═════ Supplied material ═════

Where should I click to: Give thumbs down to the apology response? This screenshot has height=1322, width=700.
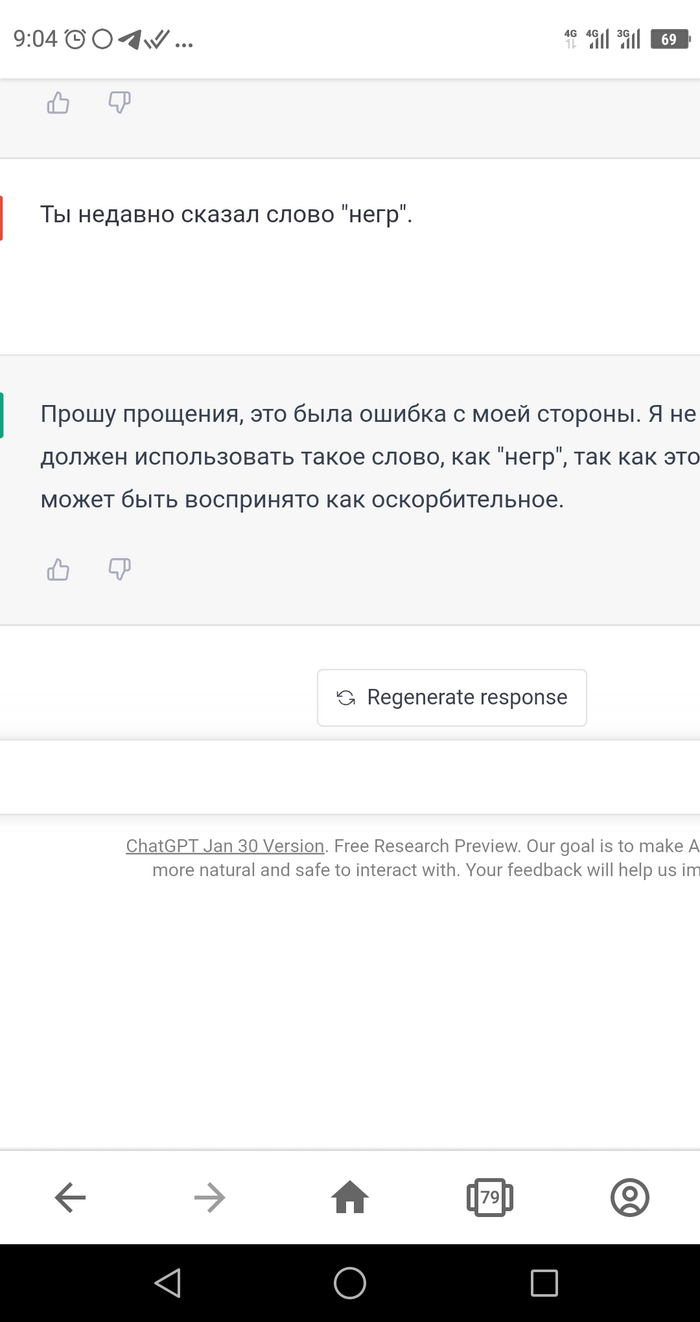pos(119,570)
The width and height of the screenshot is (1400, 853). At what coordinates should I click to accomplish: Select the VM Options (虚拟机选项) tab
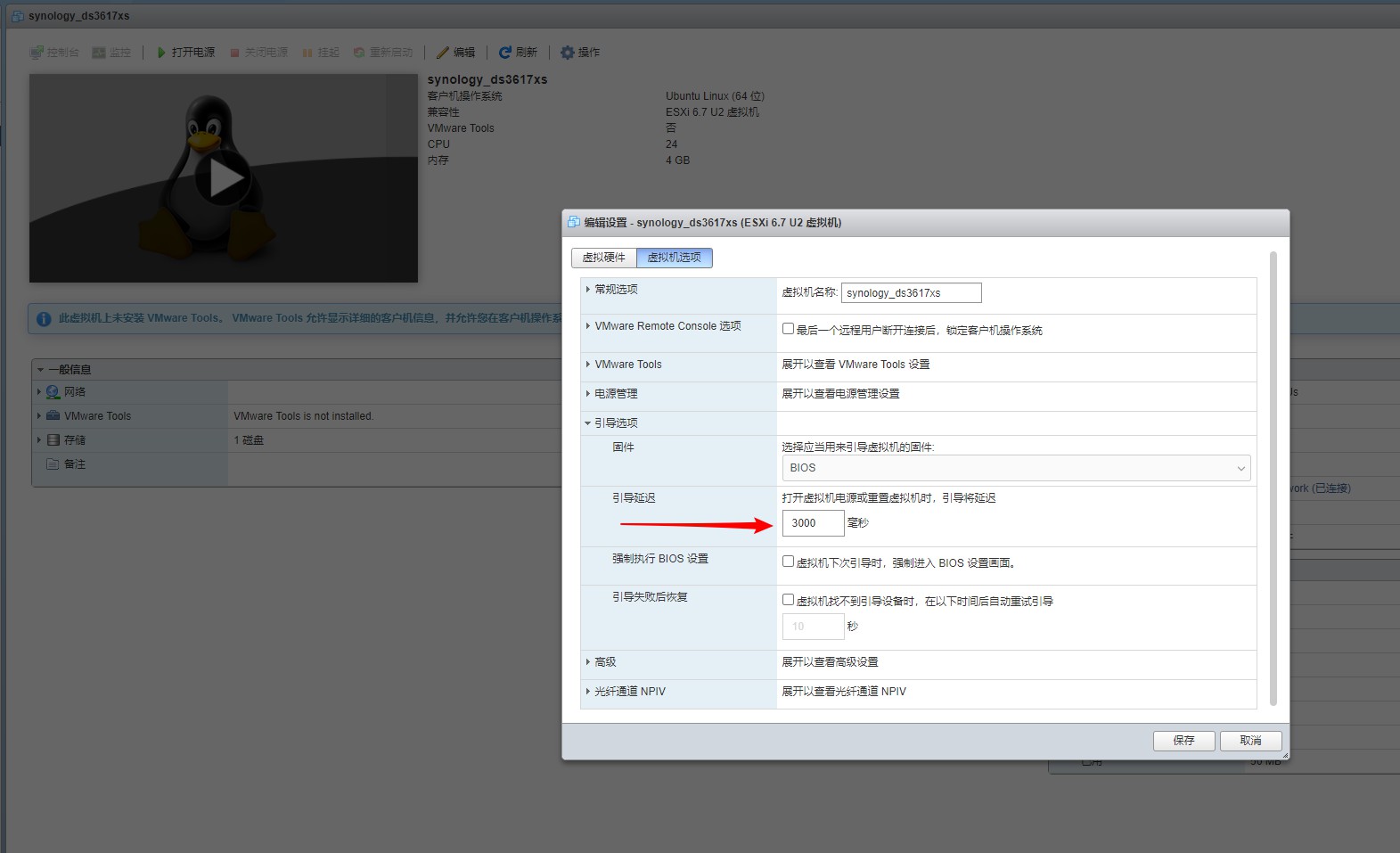point(674,258)
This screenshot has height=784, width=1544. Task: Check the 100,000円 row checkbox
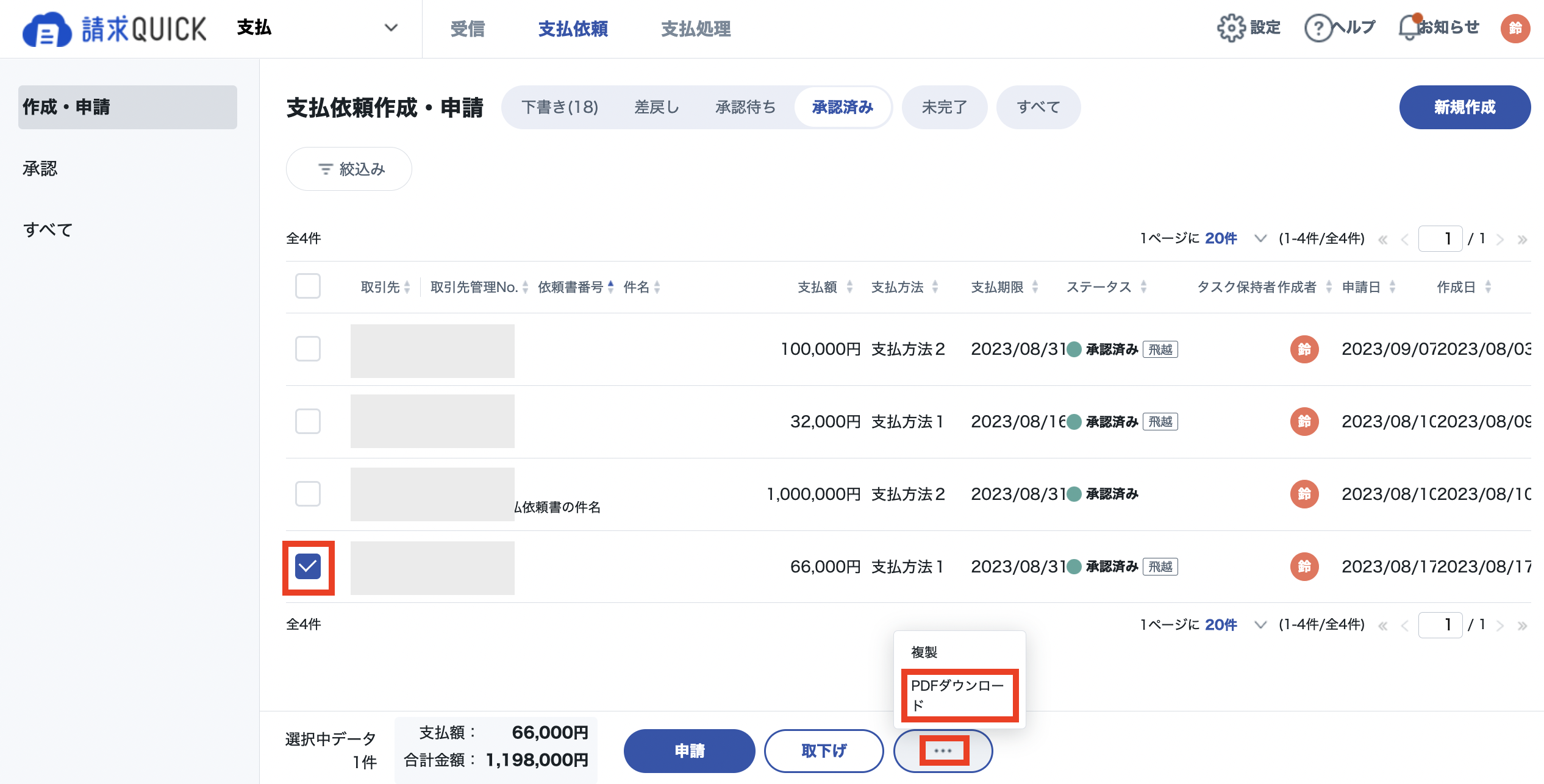tap(308, 349)
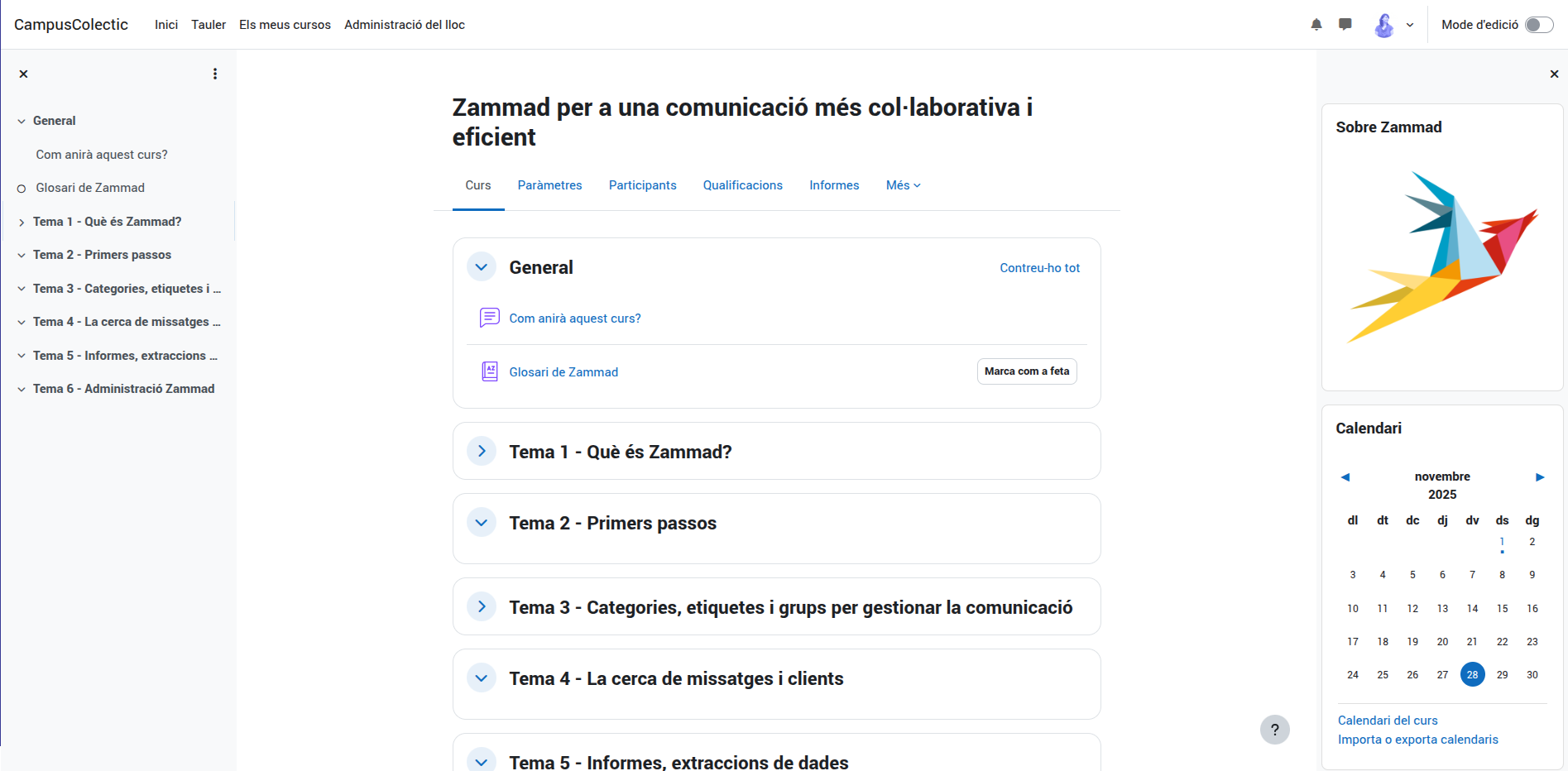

═════

• Exercise objective:
Leave the images out and transcribe the remaining data above word for word.

• Completed exercise:
Where should I click to: Give thumbs down to the apology response? This screenshot has height=1322, width=700.
pos(119,570)
The width and height of the screenshot is (1400, 853). At what coordinates should I click to accomplish: Select the VM Options (虚拟机选项) tab
point(674,258)
This screenshot has height=784, width=1544. Task: Check the 100,000円 row checkbox
tap(308, 349)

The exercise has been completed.